MATERIAL FOR THE TASK:
####

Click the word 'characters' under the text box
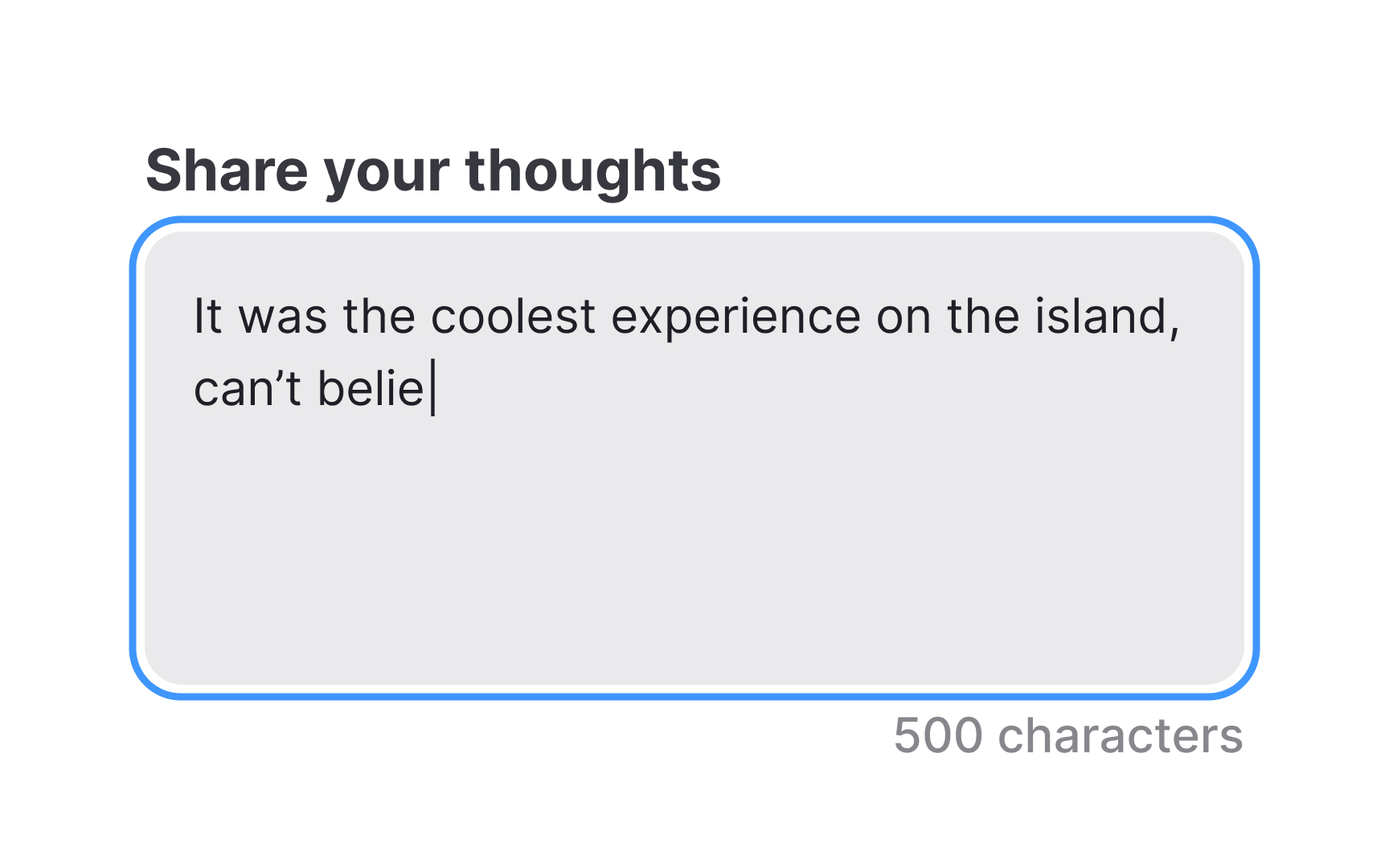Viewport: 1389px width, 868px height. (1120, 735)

####

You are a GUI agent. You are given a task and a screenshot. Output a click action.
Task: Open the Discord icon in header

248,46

####

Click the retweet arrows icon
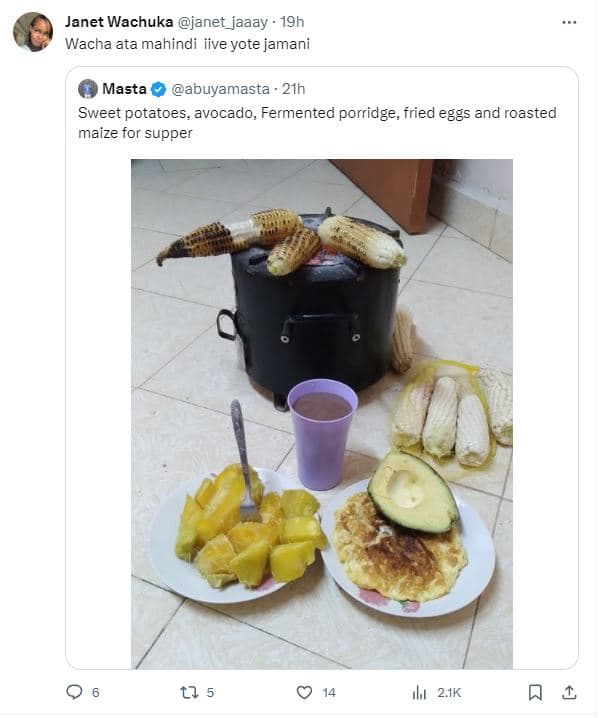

####

SET EXERCISE: Identify every line in the entries above that contains the word "icon", and copy each of those lines.

OUTPUT FOR THIS TASK:
Task: Open the Discord icon in header
Click the retweet arrows icon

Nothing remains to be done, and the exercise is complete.